ソーシャル・メディアの戦略家は既に世の中に存在していますが、それを効率的に使って「本当のブランド戦略」を構築できるコンサルタントはなかなかいないのが現状です。ここにこの方の立ち位置が見出されます。

そもそもソーシャル・メディアは既存のメディア環境を大きく変えただけでなく、既存のマーケティング・コミュニケーション観も変えてしまったように思います。

かつてマス・マーケティング全盛の時代は、消費者の購買心理はAIDMA(アイドマ)理論によって説明されてきました。一応、簡単に説明しますと、広告によって「A:アテンション/注意喚起」した後に「I:インタレステッド/興味を持つ」「D:デザイヤー/欲しいと思う」「M:メモリー/いつかは買おうとブランド名を記憶する」という一連の心理プロセスを経て、最終的に「A:アクション/店頭で購買する」という理論です。

このAIDMA理論は現在でも有効です。どのようなブランドでも最初に必要なのは「知られる」ということで、ここに注意喚起から始まるAIDMAの立脚点があります。この理論が1920年代に出てきたものであることを考えると、時代を超える普遍性を感じずにいられません。

しかし最近のように新しいブランドが爆発的に増え、コンビニの棚には新製品が次から次に導入されては消えていく様子を見ていると、新製品にどれほど消費者の注意喚起を引き起こせるかというと甚だ不安になるマーケッターも多いのではないでしょうか?

注意喚起について言うならば、ソーシャル・メディアでのマーケティングにおいては、製品情報は広告よりも先にツイート(クチコミ)によって知ることが多いように思います。

ある製品のユーザー(既に買っている)が「これいいよ」とツイート(クチコミ)する。それを共通の関心を持つコミュニティがリツイート(再クチコミ)する。同時に製品のHPやブログなどが添付される(店舗に連れていかれる)。クチコミの威力は購買の後押しをするに十分で、そこでネット上の購買が起こる。更にその購買者が使用感などをツイートする・・・これの繰り返しです。これをAIDMA風に書くとこうなります。マーケティングの世界では何故かこういう語呂合わせが好まれるようです。

T(ツイート/クチコミ)
R(リツイート/コミュニティ内外での再クチコミ)
I(インストア/店舗紹介)
P(パーチェス/購買)

ここにある注意喚起のメカニズムは、実は戦略的パブリシティのそれと同じです。信頼できる第三者(マスコミ)の口を通じて製品が紹介されることで、消費者は店頭に走るわけです。いまでは昔話ですが、そのようにしてココアが売れたり赤ワインが売れたりしたものです。かつて、みのもんたさんは強力な「公共のツイッター」を駆使していたようなものです。

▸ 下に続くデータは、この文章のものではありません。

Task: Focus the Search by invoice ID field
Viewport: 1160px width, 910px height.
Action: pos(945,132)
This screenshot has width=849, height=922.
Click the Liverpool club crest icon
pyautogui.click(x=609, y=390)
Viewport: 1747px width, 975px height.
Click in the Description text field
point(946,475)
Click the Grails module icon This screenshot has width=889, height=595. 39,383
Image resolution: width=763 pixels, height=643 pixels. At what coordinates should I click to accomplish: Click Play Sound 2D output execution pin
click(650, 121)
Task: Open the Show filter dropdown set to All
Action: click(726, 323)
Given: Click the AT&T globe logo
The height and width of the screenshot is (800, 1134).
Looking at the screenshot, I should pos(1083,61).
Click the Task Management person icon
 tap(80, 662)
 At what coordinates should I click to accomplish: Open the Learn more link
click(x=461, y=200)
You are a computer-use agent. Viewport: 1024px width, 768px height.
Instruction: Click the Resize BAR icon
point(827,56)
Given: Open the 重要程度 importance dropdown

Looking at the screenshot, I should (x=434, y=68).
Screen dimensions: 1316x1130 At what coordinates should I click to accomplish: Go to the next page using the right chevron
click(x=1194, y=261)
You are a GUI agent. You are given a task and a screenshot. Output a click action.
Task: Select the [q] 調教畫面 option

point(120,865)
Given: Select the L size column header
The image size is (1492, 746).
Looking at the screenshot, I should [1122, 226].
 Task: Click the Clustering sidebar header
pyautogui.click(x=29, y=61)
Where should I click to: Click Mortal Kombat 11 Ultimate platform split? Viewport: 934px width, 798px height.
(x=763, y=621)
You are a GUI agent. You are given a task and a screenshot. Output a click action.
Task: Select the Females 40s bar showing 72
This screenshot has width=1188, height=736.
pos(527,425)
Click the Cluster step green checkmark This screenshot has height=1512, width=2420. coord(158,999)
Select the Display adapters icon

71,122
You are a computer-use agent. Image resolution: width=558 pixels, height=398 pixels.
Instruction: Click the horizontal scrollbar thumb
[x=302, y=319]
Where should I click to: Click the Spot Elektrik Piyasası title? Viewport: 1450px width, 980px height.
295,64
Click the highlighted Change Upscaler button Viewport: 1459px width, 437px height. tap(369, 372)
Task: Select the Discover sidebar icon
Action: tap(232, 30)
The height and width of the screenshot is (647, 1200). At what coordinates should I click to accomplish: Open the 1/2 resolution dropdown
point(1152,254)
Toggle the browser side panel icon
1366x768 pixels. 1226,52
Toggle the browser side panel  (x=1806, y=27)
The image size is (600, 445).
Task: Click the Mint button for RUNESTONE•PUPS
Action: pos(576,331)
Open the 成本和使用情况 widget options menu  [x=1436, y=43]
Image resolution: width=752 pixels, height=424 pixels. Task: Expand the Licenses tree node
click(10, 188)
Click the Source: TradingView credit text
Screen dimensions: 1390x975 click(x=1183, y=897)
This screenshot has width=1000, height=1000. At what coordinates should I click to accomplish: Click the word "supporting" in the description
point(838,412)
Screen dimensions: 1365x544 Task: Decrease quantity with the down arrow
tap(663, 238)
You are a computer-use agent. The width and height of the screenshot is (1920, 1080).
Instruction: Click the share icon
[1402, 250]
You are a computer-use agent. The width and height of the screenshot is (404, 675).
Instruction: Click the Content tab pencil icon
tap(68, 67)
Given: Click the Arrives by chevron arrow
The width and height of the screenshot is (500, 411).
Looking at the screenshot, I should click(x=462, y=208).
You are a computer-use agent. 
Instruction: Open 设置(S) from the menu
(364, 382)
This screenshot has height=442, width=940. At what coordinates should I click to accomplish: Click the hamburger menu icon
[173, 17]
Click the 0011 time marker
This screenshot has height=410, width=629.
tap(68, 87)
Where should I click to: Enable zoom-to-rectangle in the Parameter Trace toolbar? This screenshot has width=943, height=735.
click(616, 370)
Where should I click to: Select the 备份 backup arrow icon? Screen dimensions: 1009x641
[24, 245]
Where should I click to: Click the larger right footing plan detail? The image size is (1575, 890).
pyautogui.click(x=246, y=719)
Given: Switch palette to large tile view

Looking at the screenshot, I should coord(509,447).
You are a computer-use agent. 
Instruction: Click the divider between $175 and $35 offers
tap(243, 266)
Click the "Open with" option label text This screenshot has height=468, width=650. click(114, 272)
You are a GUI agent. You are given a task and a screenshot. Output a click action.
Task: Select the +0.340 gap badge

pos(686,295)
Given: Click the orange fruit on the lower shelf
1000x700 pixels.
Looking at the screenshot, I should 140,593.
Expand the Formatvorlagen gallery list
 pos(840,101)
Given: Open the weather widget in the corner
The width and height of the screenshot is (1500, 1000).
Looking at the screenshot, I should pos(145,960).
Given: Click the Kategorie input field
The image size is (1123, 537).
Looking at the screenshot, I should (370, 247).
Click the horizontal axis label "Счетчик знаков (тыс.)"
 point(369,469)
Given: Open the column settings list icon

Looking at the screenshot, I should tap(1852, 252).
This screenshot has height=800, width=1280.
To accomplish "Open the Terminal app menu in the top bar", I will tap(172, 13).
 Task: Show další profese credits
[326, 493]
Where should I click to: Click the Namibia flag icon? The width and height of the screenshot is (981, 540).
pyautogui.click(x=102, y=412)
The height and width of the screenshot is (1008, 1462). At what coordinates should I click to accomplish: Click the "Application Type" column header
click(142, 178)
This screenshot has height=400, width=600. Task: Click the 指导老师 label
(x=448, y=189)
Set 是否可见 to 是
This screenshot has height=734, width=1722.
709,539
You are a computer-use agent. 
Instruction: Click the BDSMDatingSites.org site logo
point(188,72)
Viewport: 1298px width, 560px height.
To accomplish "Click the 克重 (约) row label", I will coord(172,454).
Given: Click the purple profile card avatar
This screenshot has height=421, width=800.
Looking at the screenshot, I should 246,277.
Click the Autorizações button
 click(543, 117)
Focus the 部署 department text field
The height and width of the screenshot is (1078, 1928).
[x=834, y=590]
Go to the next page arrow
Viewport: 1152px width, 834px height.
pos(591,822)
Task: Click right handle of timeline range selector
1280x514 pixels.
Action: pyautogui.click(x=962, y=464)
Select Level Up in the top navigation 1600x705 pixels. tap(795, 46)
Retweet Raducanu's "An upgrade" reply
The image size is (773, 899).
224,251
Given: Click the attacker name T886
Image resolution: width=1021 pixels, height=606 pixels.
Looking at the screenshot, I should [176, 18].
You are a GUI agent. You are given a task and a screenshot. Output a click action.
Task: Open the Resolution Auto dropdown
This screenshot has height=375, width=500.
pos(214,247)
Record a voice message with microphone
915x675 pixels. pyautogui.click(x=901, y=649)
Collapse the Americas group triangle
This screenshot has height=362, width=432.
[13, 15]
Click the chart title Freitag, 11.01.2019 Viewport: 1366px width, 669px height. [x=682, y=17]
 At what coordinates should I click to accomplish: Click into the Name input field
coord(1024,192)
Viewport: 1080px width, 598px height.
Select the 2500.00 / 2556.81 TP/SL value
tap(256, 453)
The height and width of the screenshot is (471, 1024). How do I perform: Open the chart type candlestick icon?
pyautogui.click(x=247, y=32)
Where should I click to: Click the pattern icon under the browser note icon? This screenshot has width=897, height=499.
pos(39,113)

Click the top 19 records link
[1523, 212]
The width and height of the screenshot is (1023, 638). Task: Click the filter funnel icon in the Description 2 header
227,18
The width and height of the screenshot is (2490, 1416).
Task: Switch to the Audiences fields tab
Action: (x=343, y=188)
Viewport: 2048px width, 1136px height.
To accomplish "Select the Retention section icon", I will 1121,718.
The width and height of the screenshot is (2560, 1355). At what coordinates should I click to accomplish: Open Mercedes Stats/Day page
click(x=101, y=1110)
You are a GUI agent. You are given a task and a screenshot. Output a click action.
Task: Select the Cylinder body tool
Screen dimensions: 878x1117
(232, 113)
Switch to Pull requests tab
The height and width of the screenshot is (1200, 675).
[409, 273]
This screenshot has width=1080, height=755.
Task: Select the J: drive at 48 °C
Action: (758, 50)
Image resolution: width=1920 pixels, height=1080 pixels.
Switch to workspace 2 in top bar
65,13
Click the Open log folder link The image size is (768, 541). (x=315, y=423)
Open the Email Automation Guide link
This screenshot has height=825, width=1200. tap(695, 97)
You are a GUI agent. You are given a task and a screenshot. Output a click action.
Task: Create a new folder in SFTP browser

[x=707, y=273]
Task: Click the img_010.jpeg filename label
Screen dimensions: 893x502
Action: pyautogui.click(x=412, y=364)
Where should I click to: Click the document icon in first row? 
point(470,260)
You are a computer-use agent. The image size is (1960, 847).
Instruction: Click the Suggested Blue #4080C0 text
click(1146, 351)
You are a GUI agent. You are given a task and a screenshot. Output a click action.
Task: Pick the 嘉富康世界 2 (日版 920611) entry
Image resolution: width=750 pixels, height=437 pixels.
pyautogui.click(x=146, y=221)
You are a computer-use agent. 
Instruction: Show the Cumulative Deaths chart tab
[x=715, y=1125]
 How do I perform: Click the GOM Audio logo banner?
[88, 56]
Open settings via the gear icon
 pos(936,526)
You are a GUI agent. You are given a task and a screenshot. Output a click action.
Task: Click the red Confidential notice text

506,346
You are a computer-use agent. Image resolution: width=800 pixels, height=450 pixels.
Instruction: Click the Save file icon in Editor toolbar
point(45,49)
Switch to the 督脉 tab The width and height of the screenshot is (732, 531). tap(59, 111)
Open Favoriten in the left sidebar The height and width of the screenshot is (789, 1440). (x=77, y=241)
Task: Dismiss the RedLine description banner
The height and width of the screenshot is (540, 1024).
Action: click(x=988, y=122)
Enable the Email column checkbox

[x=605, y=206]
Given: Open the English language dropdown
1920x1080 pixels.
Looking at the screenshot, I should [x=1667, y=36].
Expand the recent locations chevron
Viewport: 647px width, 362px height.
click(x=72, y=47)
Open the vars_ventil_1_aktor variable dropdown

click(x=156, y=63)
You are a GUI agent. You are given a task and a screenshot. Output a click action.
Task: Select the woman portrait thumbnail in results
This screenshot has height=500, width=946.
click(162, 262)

ソーシャル・メディアでも同じで、購買の入り口が「コミュニティ内のクチコミ」になるわけです。クチコミの購買に対する影響力については今さら強調するまでもないと思いますが、こんなプロセスがソーシャル・メディアでの考え方ではないかと思います。もちろんこれはツイッターの話だけではなくブログなどでも同じことです。我々はある共通コミュニティ内の「ミニみのもんた」になっているわけです。

現在でもマスコミの威力は依然大きいものがありますが、かつてと違うのは共通コミュニティというセグメントのなかでのメディアは完全に消費者自身になったということです。仮に同じ情報をマスコミが発信した場合と、コミュニティ内で複数の個人が発信した場合では、多分、同じくらいの購買刺激が与えられるのではないかと思います。